I unfortunately didn’t read the series until two years ago when my husband finally talked me into it. My goal was to read them before the July release of Harry Potter and the Half-Blood Prince. It was June so I thought I would be cutting it very close. That was silly of me, because I devoured them in less than two weeks. Sometimes I regret not being one of the people who grew up with Harry, Ron, and Hermione. I’m the perfect age, I was 9 when Harry Potter and the Sorcerer’s Stone came out, but yet it took me 12 years to finally read them. I guess that’s also a good thing, I didn’t have to wait agonizing years between the books, but I still regret it.

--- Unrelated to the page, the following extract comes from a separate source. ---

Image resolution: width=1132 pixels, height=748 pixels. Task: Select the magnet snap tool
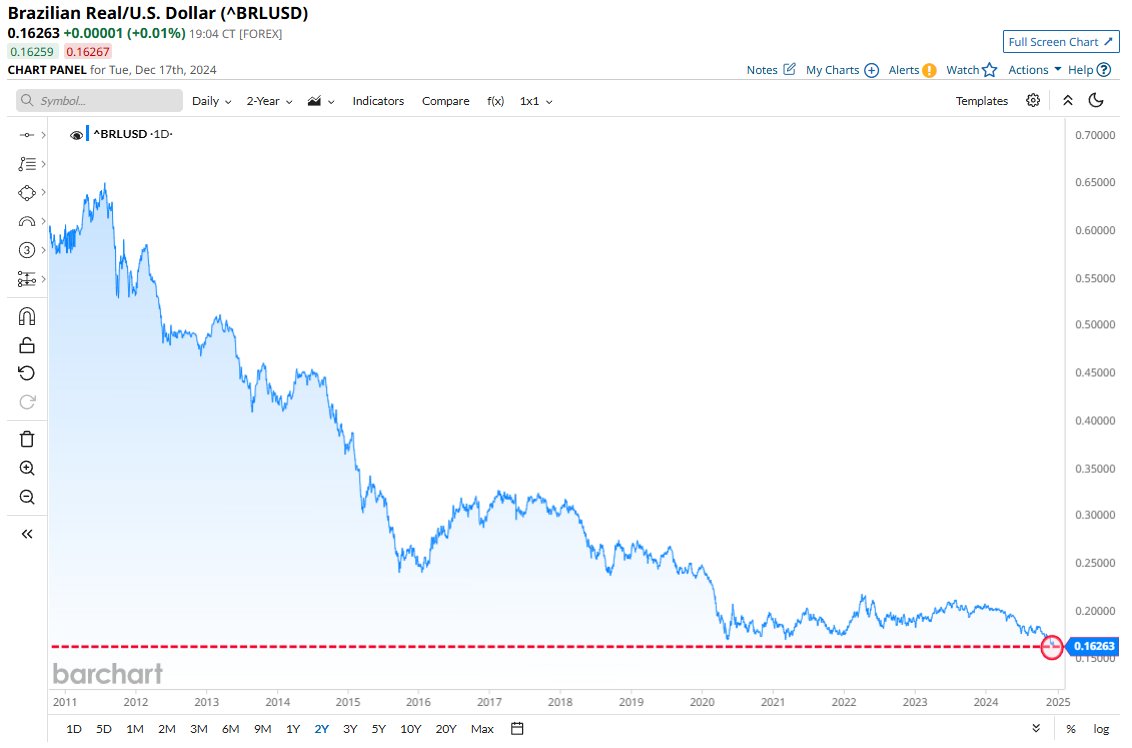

Even though these characters haven’t been a part of my life that long, I still love them so much and I hold the stories so dear. We all know how it ends, and we all knew this day was coming, but I think the thing I am most sad about is that I will never again sit in a theater for 2 hours with Bellatrix and Sirius dueling in front of us while waiting for midnight and Harry to come (yes, this really does happen…in full costume too, every time). I’m going to miss the community, the excitement of something new. I’m not going to miss Harry and rest of my favorite characters, because I will always have the books to open back up and fall into all over again.
So while I am pretty broken up about this being the end, I am also terribly excited to see the movie. I think I am going to cry an embarrassing amount and that my husband will make fun of me (but I think he will be very sad, too). Tonight while I’m depressed I’m going try to keep what J.K. Rowling said in mind and be excited about that.
I saw this video on Novel Thoughts yesterday and of course it made me cry…
This is going to be a emotional roller coaster of a night, but have fun!